SHORT TASK: Write out each of the entries below word for word, leaving out the pictures.

STORED DATA:
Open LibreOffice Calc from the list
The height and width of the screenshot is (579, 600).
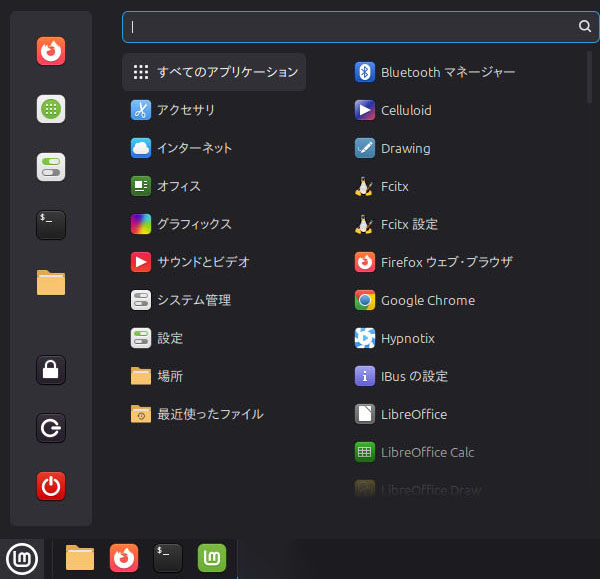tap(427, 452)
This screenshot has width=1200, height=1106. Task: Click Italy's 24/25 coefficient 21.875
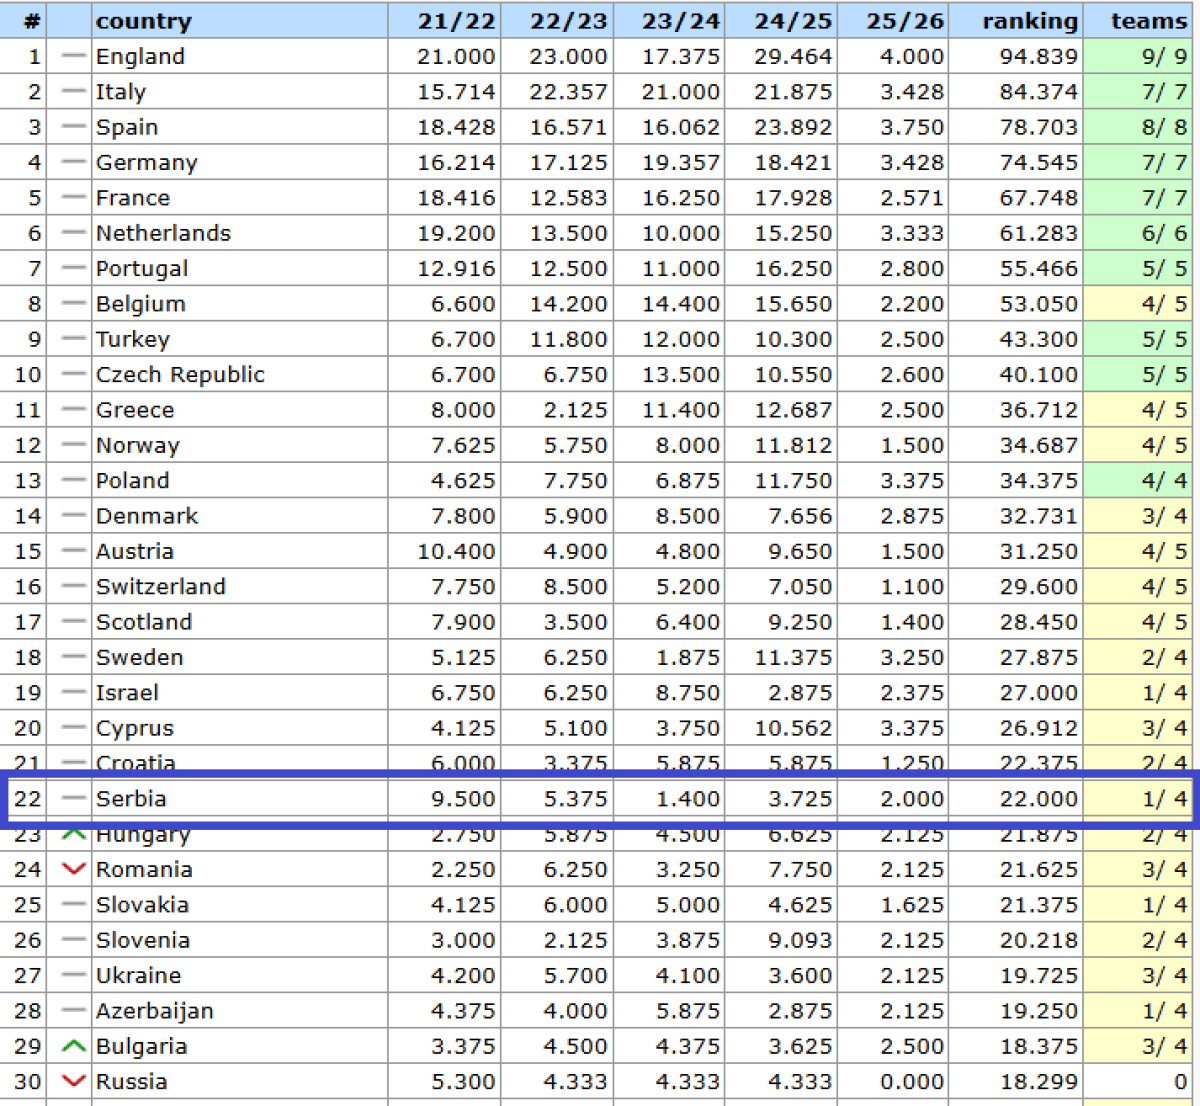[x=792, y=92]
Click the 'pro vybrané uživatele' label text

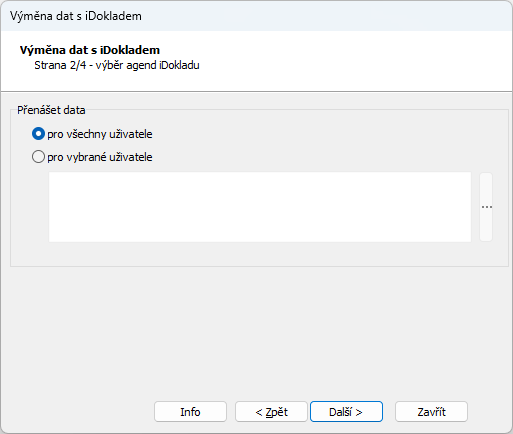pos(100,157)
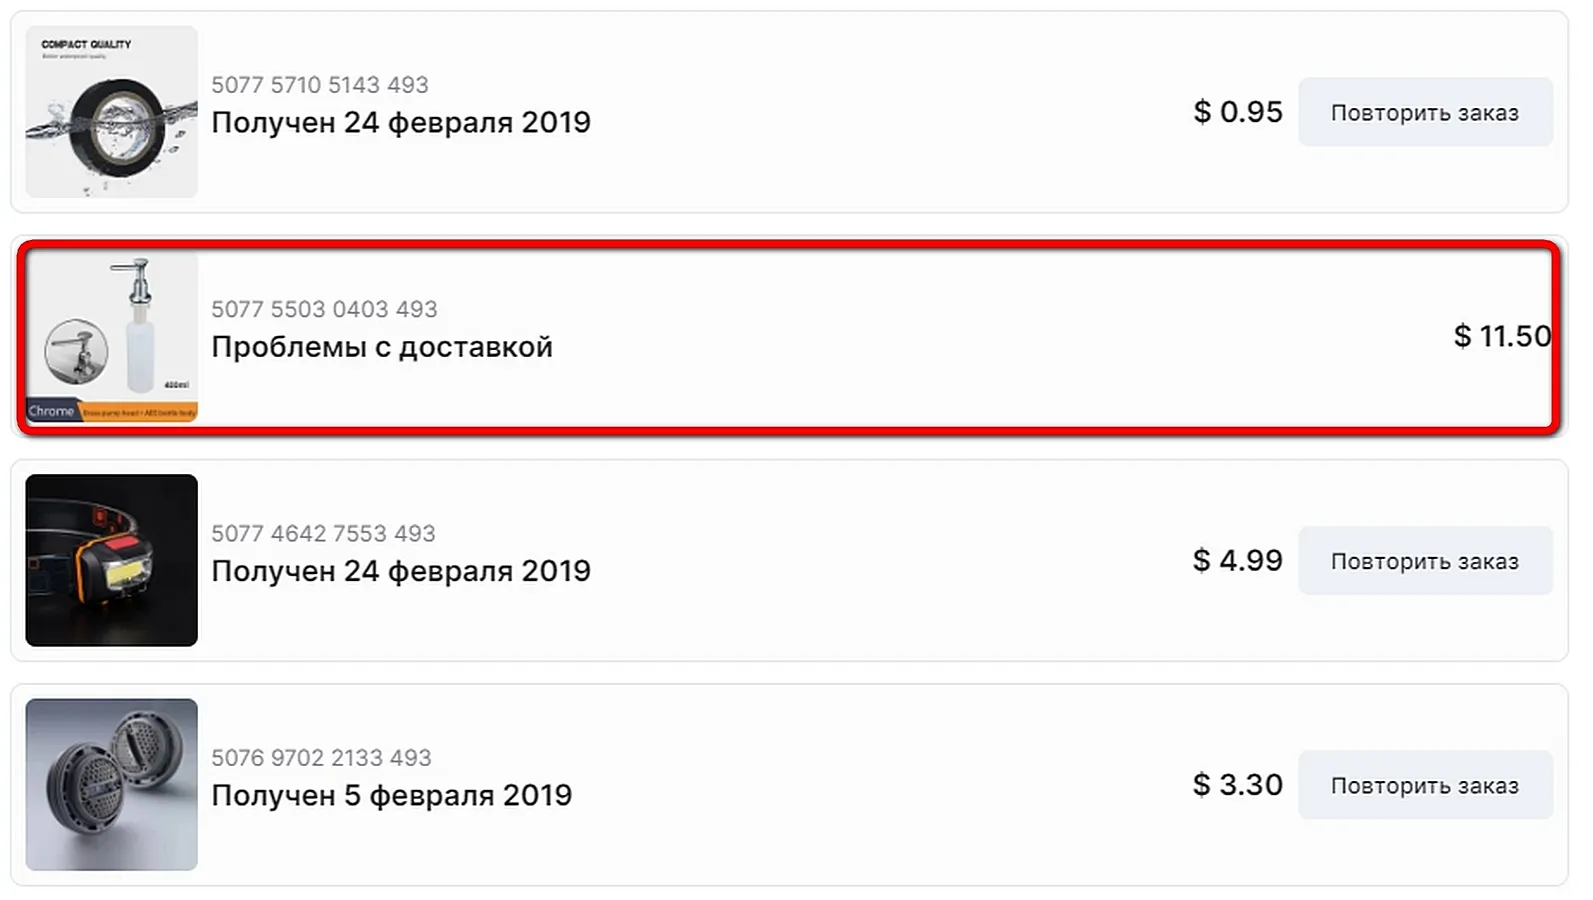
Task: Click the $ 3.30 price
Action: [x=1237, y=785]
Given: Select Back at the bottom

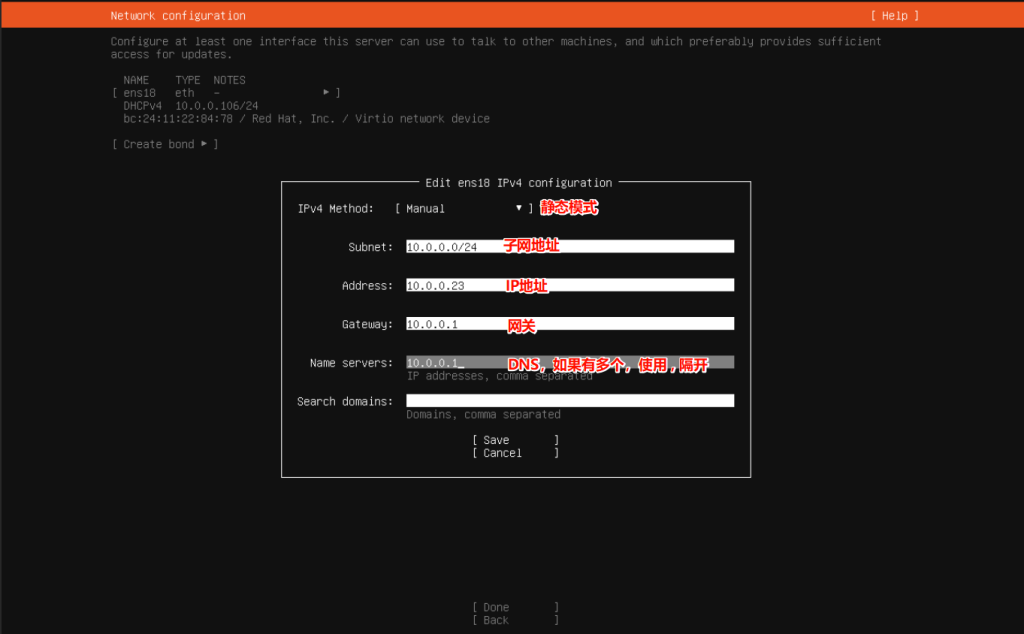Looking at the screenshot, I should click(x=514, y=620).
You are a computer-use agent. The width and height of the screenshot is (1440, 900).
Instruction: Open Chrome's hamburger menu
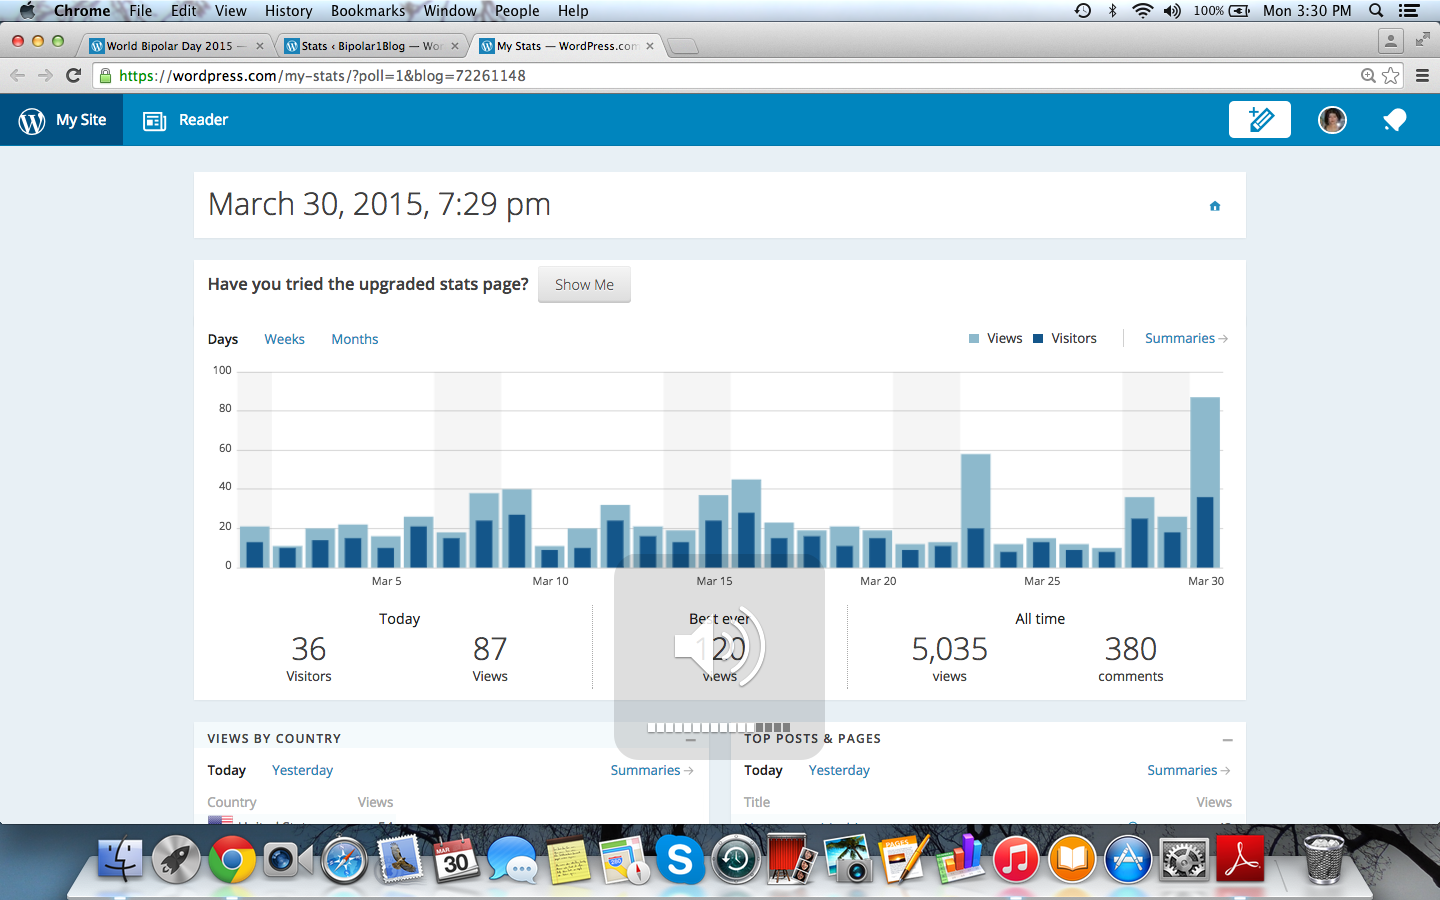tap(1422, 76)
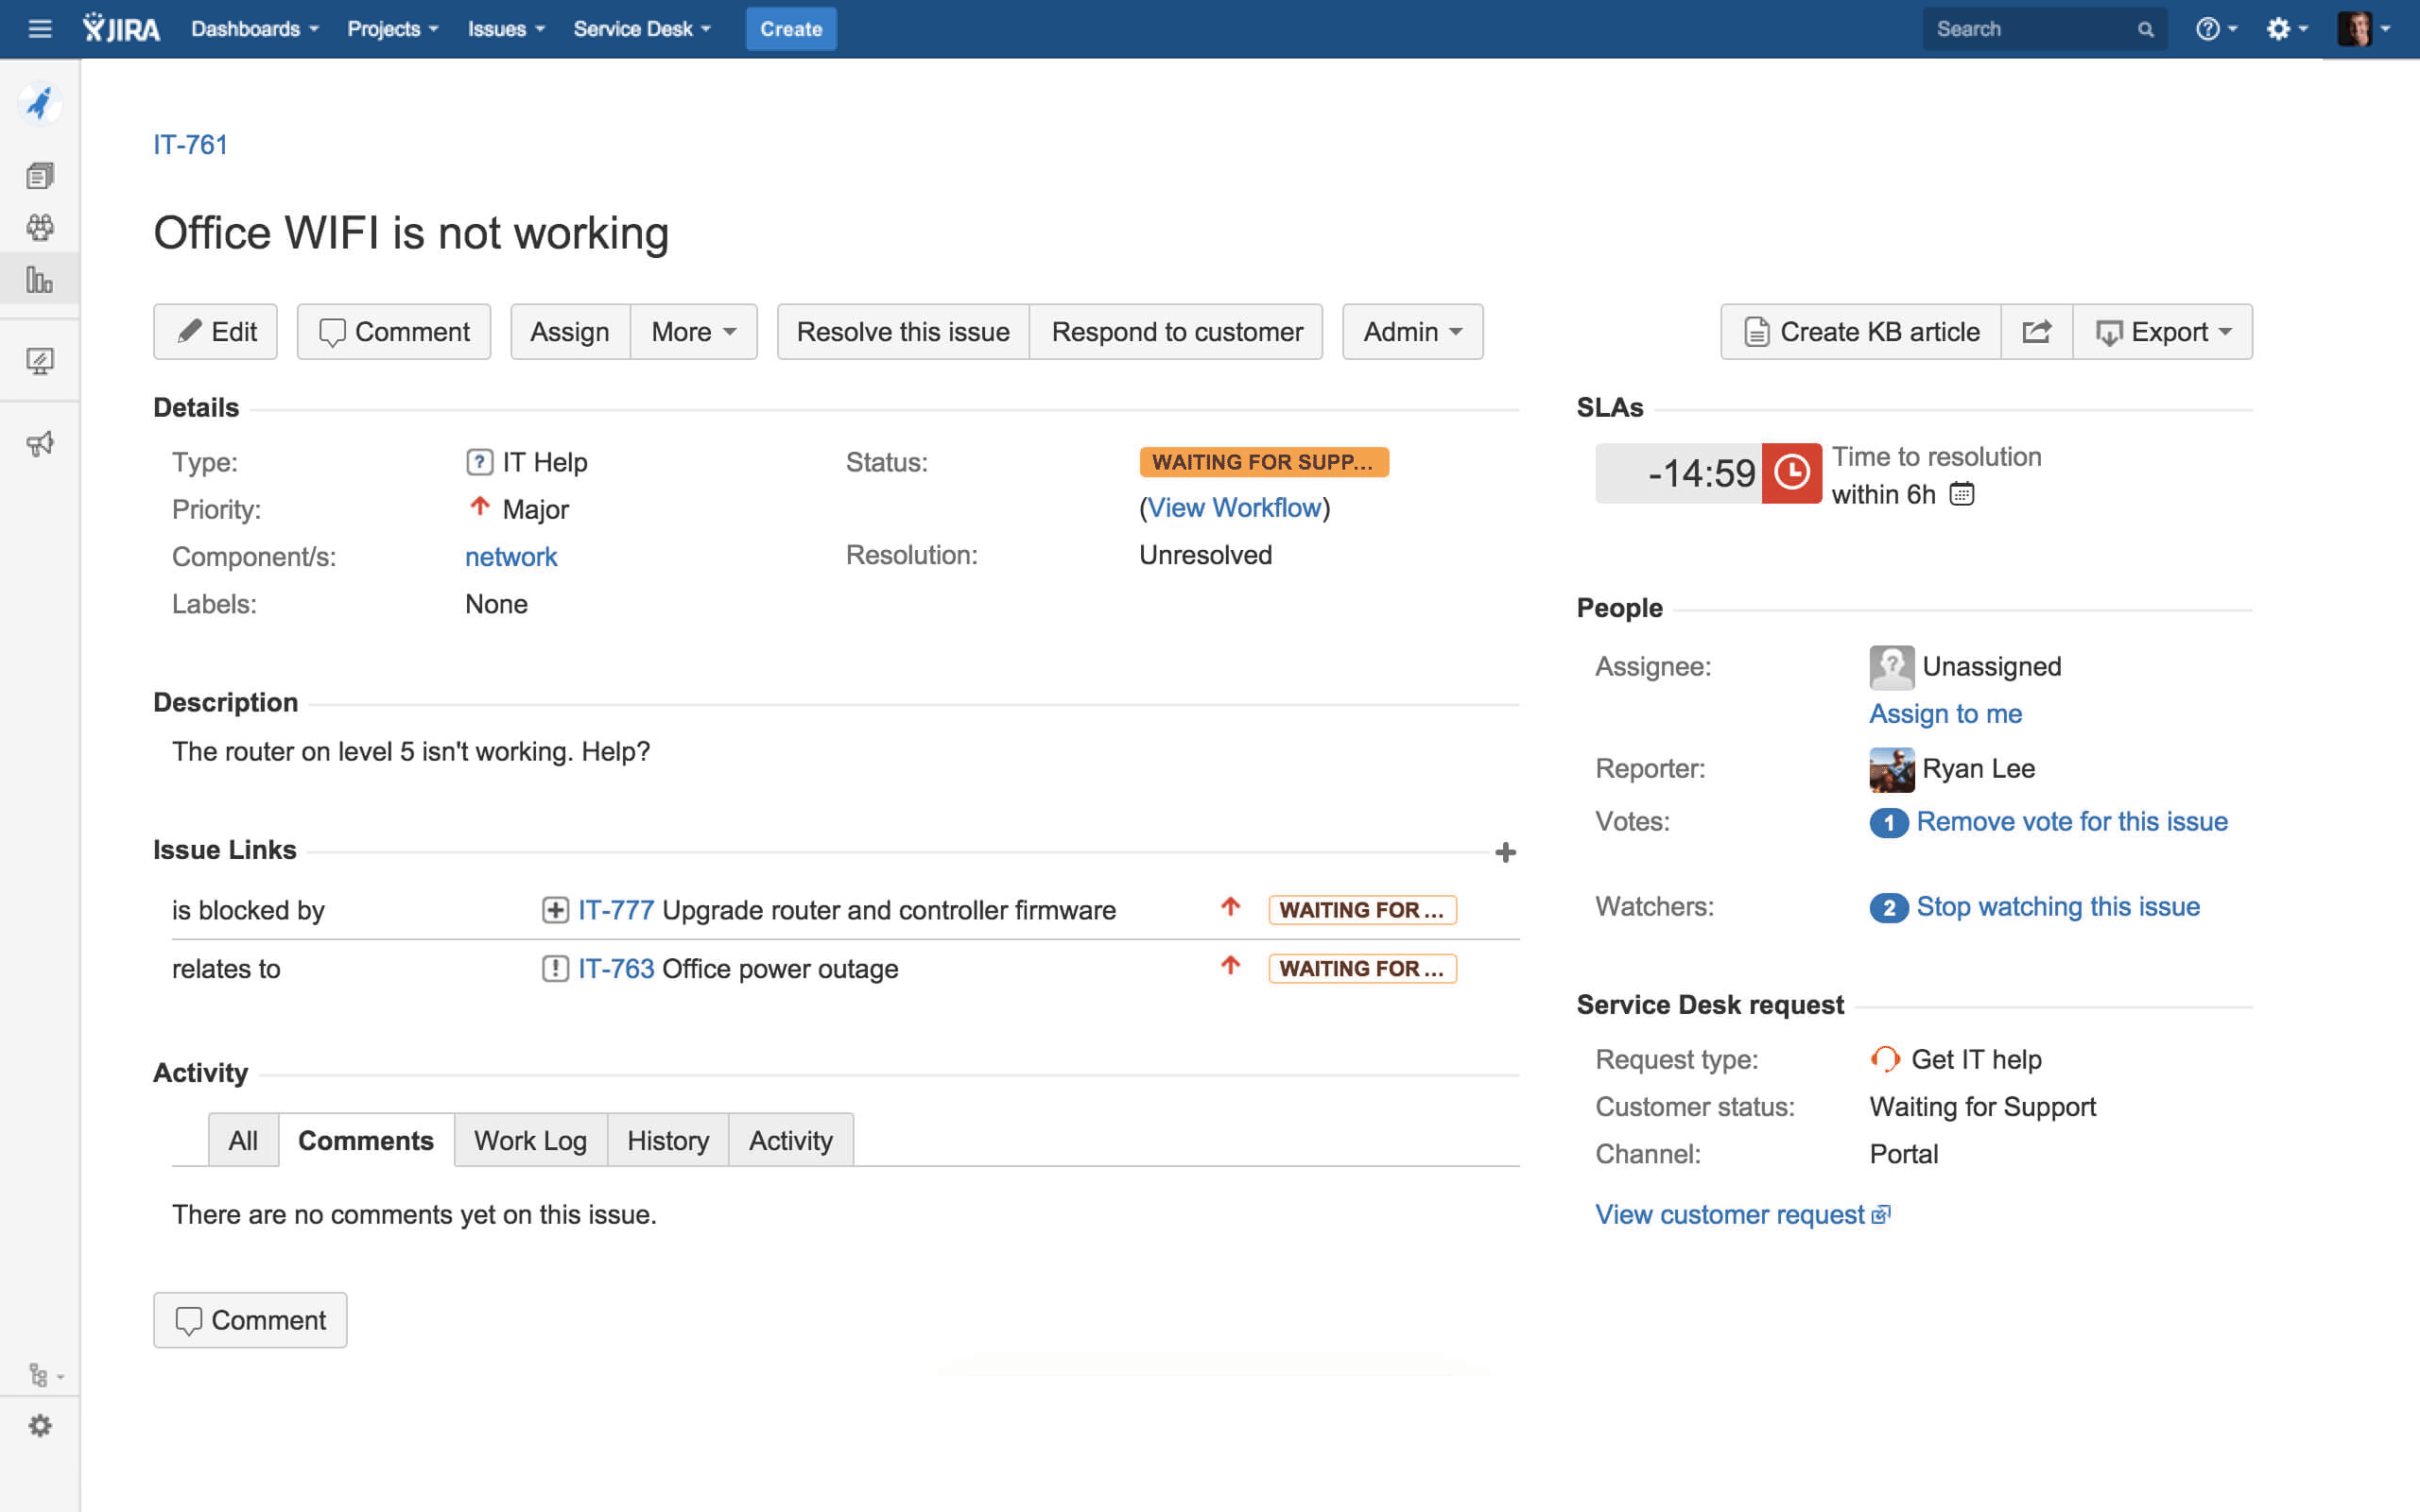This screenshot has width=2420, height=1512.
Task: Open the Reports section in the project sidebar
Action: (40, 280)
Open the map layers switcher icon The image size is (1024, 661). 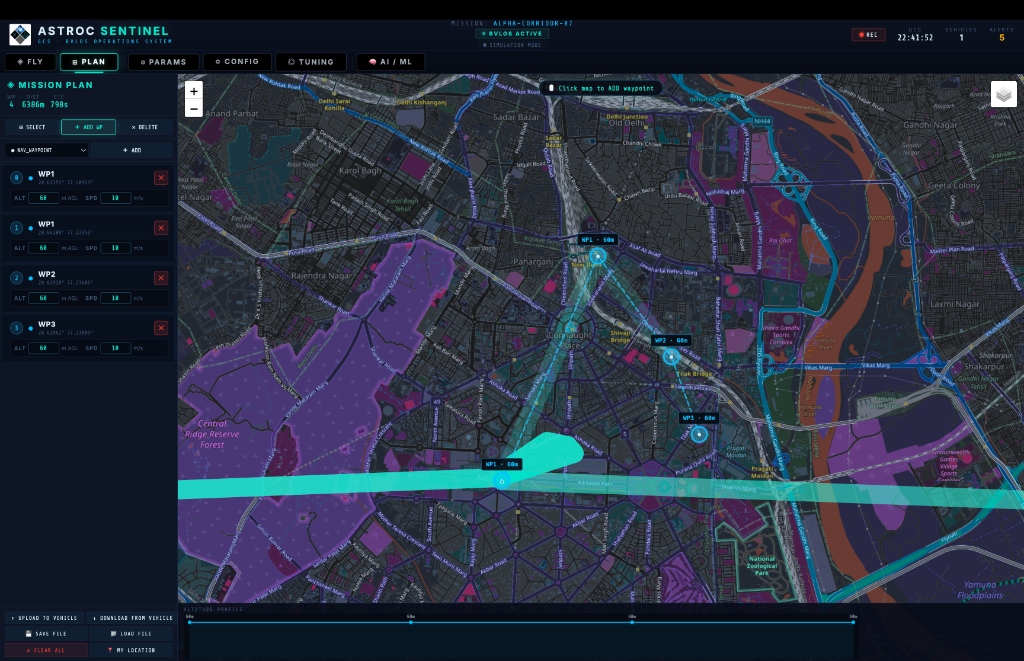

ANSWER TO THE EXERCISE:
Open LibreOffice Calc from the list
The height and width of the screenshot is (579, 600).
tap(427, 452)
This screenshot has width=1200, height=1106. Task: Click Italy's 24/25 coefficient 21.875
[x=792, y=92]
Click the 'pro vybrané uživatele' label text

pos(100,157)
Task: Click the $ 3.30 price
Action: [x=1237, y=785]
Given: Select Back at the bottom

Looking at the screenshot, I should click(x=514, y=620).
You are a computer-use agent. The width and height of the screenshot is (1440, 900).
Instruction: Open Chrome's hamburger menu
tap(1422, 76)
This screenshot has width=2420, height=1512.
Task: Open the Reports section in the project sidebar
Action: (40, 280)
Open the map layers switcher icon The image size is (1024, 661). 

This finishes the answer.